Maria João Guimarães, in Jornal Público
O Tratado Reformador partilha a linguagem imprópria para leigos dos tratados anteriores, mas em termos de conteúdo aproveita mais de 90 por cento da Constituição falhada.
A primeira grande diferença entre o Tratado Reformador e a Constituição é a linguagem usada, que torna bastante mais difícil a leitura e interpretação do novo texto do que o da Constituição rejeitada. Isto dá azo a polémicas com peritos a alegarem uma coisa e outros o seu oposto, tanto sobre questões de princípio como de aplicação prática. Por exemplo: o novo tratado é a Constituição com outro nome ou tem diferenças que permitam dizer que não é uma Constituição? E o Tribunal Europeu de Justiça tem jurisdição em questões de justiça e assuntos internos no Reino Unido?
Primeiro, é preciso notar que o Tratado Reformador é semelhante ao Tratado de Nice, de 2001 (e de Maastricht e aos outros anteriores) por ser um tratado que implica correcções aos outros textos e não algo completamente novo. Tal significa que tem de ser lido com permanente referência aos anteriores - daí que seja difícil imaginar que se torne um best-seller, como aconteceu com a Constituição em França, antes do referendo.
Mas, em termos de conteúdo, acaba por "salvar" grande parte da malograda Constituição - mais precisamente 96 por cento do seu conteúdo, segundo um estudo do think tank britânico e muito eurodesconfiado OpenEurope. A desistência das marcas constitucionais, como o hino, a bandeira ou o lema, dos quais não há vestígios no novo texto, e também o facto de não incluir já a Carta dos Direitos Fundamentais no texto do tratado (apesar de estar num anexo, o que lhe dá o mesmo valor legal, mas permite opt-outs, como o britânico e polaco), fazem com que não seja uma Constituição.
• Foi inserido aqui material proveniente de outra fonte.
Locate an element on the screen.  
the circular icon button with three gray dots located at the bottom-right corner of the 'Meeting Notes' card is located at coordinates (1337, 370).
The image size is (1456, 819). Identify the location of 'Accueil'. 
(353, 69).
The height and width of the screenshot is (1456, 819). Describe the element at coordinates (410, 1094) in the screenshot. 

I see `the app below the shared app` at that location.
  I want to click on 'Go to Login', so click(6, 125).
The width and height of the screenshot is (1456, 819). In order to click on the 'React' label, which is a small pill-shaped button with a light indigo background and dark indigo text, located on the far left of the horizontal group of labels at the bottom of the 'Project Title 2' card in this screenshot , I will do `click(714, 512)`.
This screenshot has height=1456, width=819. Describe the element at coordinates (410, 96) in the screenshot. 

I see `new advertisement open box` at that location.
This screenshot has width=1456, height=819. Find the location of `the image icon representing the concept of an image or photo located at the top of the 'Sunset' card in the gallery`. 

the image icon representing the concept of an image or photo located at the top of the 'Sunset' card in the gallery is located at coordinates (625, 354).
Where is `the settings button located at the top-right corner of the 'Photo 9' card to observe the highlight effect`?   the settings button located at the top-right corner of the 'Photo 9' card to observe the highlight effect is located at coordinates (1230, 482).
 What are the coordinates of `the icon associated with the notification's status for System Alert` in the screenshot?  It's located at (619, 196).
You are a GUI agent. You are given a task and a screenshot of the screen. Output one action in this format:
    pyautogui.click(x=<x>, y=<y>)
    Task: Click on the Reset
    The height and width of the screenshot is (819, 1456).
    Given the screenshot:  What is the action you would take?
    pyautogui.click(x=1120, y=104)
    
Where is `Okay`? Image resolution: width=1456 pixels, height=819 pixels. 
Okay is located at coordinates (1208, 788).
Geralmente, apontam-se como as grandes mudanças deste Tratado Reformador em relação ao Tratado de Nice aquelas que dizem respeito ao sistema de votação no Conselho (e às minorias de bloqueio), à criação de uma figura de presidente fixo do Conselho e ainda de um alto-representante da União para os Negócios Estrangeiros e a Política de Segurança - as inovações previstas pela Constituição.
Ao ler o tratado, notam-se vários artigos em que é dito "a Comissão e o Parlamento Europeu" onde estava apenas a Comissão, deixando entender um maior papel ao Parlamento Europeu, que vê a co-decisão com o Conselho ser a regra.
Os parlamentos nacionais passam a poder forçar a Comissão a rever uma iniciativa, se um número significativo deles entender que desafia o princípio da subsidiariedade, e os cidadãos passam a poder propor iniciativas legislativas.
Há ainda uma cláusula para a eventualidade de um país requerer a saída da UE.